### Given task
Update the part of the records that opens with the line containing "Where should I click to: Close" and closes with the line containing "click(214, 86)" by replacing "Collapse" with "Fold" and leaving all else unchanged. Return only those lines.

>> begin

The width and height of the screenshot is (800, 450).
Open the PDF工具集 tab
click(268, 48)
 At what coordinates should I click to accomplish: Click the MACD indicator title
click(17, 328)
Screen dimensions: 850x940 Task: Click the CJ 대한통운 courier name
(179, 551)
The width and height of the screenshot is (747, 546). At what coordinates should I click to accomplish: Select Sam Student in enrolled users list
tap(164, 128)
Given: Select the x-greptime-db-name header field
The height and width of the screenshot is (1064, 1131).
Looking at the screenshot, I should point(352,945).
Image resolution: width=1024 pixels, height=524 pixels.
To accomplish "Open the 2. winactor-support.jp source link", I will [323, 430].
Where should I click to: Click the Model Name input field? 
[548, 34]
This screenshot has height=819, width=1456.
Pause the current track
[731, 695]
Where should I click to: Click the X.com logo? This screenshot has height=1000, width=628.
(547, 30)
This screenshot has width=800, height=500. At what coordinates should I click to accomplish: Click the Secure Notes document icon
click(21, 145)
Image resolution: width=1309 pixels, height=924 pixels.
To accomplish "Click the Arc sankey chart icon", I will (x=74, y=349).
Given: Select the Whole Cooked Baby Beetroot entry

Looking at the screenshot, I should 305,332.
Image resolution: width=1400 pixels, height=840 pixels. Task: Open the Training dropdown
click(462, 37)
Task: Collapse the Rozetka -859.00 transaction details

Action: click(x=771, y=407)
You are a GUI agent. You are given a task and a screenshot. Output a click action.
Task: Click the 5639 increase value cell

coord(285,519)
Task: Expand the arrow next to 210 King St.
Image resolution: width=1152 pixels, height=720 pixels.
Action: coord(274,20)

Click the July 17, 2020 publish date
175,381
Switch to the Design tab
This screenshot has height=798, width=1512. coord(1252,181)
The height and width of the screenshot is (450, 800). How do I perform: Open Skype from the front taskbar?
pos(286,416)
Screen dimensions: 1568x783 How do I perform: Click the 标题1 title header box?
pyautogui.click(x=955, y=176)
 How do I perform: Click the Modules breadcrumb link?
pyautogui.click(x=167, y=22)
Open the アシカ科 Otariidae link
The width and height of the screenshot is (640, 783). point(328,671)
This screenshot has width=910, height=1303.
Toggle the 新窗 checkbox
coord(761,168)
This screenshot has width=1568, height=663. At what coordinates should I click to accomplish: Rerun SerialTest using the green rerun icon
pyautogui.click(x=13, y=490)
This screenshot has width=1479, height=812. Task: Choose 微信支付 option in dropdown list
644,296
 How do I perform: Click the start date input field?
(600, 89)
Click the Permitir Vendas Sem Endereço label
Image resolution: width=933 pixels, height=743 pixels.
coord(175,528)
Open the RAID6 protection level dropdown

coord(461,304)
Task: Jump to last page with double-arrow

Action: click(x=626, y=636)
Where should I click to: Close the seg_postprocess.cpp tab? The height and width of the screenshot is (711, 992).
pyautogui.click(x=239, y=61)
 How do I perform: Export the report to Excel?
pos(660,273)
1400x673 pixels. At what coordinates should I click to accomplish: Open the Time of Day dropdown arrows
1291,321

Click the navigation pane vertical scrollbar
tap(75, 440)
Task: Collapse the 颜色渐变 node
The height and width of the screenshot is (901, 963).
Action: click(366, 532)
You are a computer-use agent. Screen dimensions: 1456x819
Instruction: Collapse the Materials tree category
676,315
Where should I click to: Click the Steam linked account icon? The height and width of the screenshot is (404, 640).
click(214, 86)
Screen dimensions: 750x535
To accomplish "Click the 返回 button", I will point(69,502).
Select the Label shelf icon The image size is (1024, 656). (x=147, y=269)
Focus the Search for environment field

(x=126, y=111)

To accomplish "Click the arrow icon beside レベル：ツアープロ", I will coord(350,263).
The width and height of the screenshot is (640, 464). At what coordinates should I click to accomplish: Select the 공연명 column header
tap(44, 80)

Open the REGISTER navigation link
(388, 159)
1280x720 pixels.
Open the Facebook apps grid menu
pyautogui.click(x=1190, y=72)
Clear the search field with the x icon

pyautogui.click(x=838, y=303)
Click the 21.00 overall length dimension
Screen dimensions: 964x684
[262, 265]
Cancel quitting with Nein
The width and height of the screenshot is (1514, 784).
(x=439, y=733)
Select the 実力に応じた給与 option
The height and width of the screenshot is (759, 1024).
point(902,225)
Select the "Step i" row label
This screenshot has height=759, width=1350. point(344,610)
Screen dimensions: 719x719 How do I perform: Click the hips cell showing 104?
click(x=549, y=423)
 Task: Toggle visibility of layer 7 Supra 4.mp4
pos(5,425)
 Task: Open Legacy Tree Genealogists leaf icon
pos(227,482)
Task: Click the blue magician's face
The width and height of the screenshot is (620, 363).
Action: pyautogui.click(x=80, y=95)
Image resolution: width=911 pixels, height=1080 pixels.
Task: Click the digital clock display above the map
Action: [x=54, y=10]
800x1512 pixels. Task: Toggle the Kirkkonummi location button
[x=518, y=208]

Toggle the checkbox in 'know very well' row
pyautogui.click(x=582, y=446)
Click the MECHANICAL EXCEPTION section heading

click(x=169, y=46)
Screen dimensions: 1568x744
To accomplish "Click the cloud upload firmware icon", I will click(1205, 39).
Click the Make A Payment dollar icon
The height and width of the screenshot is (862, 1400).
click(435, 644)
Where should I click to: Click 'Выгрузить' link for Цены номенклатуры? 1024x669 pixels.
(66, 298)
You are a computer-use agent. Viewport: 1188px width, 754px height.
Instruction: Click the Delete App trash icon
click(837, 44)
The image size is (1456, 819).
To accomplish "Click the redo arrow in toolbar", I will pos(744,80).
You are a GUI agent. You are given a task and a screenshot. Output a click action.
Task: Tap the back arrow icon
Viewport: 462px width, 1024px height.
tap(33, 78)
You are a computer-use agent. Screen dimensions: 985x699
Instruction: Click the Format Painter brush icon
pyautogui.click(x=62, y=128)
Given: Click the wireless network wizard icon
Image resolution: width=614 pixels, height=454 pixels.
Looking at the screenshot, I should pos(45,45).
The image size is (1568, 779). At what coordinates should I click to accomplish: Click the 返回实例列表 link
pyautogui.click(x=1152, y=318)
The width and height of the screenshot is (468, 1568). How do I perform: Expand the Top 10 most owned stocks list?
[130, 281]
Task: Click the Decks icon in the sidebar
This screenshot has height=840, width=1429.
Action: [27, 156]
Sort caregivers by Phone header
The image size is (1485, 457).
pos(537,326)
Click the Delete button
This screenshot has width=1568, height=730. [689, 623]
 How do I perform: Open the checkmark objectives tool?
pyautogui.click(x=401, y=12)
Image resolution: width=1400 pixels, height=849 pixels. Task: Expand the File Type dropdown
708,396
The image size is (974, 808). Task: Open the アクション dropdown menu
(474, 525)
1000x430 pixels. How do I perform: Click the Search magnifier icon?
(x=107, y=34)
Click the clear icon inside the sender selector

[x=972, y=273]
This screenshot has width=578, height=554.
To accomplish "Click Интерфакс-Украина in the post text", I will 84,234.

>> end

### Task output
Where should I click to: Close the seg_postprocess.cpp tab? The height and width of the screenshot is (711, 992).
pyautogui.click(x=239, y=61)
 How do I perform: Export the report to Excel?
pos(660,273)
1400x673 pixels. At what coordinates should I click to accomplish: Open the Time of Day dropdown arrows
1291,321

Click the navigation pane vertical scrollbar
tap(75, 440)
Task: Fold the 颜色渐变 node
The height and width of the screenshot is (901, 963).
Action: click(366, 532)
You are a computer-use agent. Screen dimensions: 1456x819
Instruction: Fold the Materials tree category
676,315
Where should I click to: Click the Steam linked account icon? The height and width of the screenshot is (404, 640).
click(214, 86)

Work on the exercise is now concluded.